Le coupable de l'ombre : La partie Fémorale
C'est ici que cela devient très intéressant. Les chirurgiens placent deux pièces principales dans le genou : une sur l'os de la cuisse (fémur) et une sur l'os de la jambe (tibia). Les chercheurs ont vérifié si ces pièces étaient placées parfaitement droites ou si elles étaient légèrement décentrées.
- La Partie Tibiale (Tibia) : Il s'est avéré que le fait que la pièce du tibia soit placée parfaitement ou légèrement de travers n'avait pas d'effet constant ou prévisible sur la cheville. C'était comme un personnage secondaire qui ne dirigeait pas vraiment l'intrigue.
- La Partie Fémorale (Fémur) : C'était la star du spectacle. Si la pièce de la cuisse était placée même un tout petit peu de travers (plus précisément, si elle déviait de 2° ou plus de la position neutre parfaite), c'était un signal d'alarme important. Cette petite erreur était liée à une aggravation de l'angle entre le tibia et l'os du pied (la relation talus-plafond).
La conclusion à retenir
Alors, que signifie cela pour l'histoire de votre jambe ? L'étude suggère que lorsque les chirurgiens réparent un genou courbé, ils ne peuvent pas simplement regarder le genou et dire : « Bon travail, il est droit. » Ils doivent réaliser que la cheville observe.
Le facteur principal modifiant la cheville est simplement la façon dont le genou était courbé au départ et l'ampleur du redressement nécessaire. Cependant, les chercheurs ont également trouvé une règle empirique : si la pièce métallique sur l'os de la cuisse est placée même légèrement de travers (plus de 2°), cela peut perturber la façon dont les os de la cheville s'emboîtent.
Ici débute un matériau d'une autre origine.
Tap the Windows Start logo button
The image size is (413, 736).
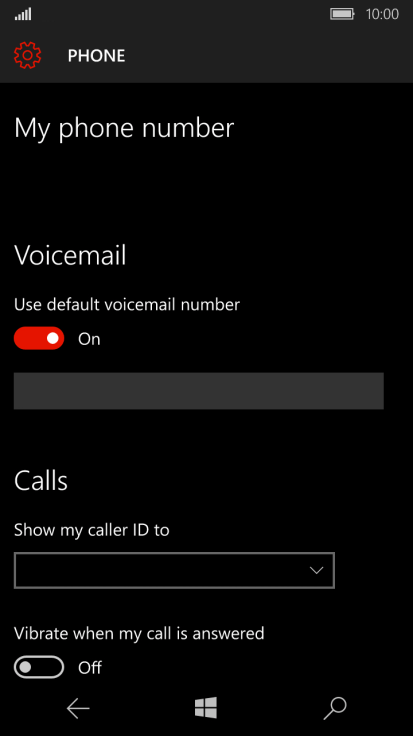click(x=206, y=707)
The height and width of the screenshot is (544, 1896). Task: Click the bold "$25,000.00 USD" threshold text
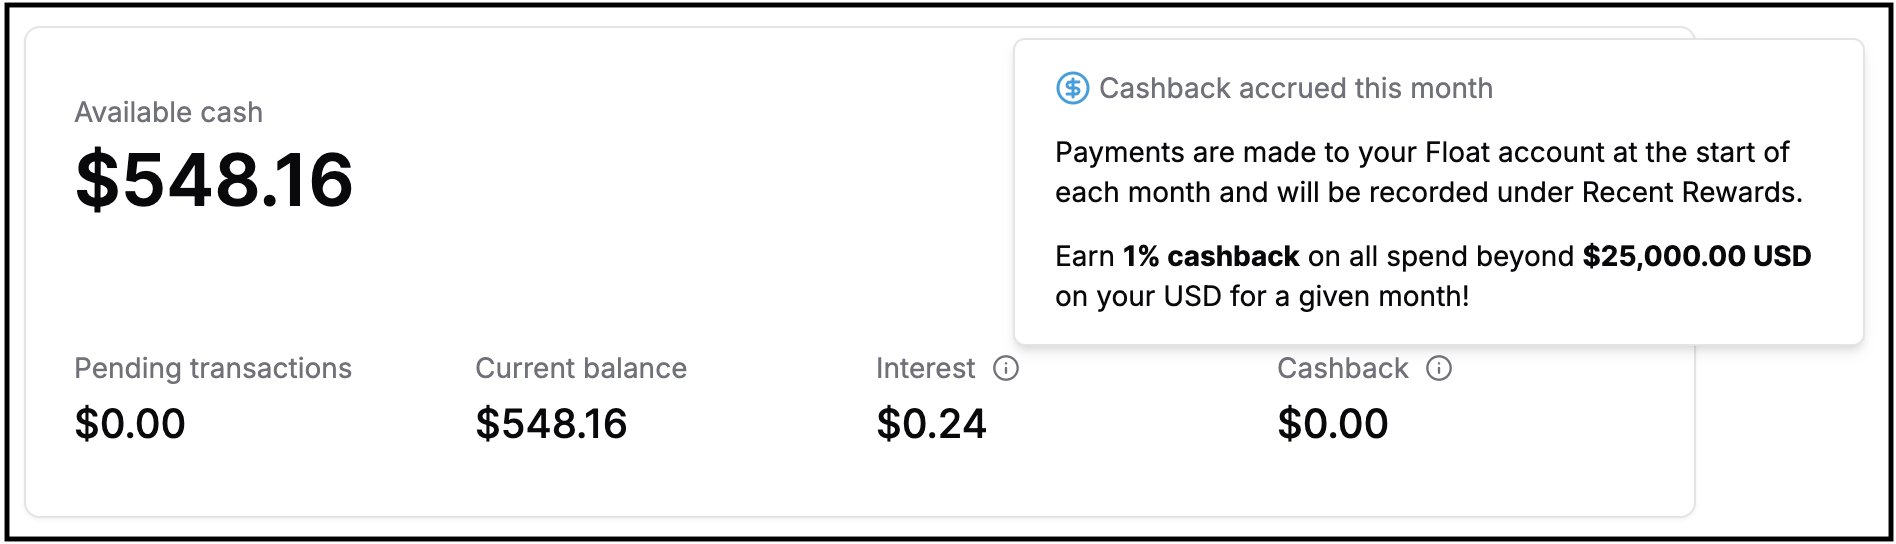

L'étude conclut que, bien que la réparation du genou aide la cheville à trouver un nouvel équilibre, le chirurgien doit être très prudent quant à la position de la partie fémorale de la nouvelle articulation. Il ne s'agit pas seulement de la vue d'ensemble de la jambe ; les détails infimes de l'emplacement des pièces métalliques peuvent se répercuter jusqu'au pied.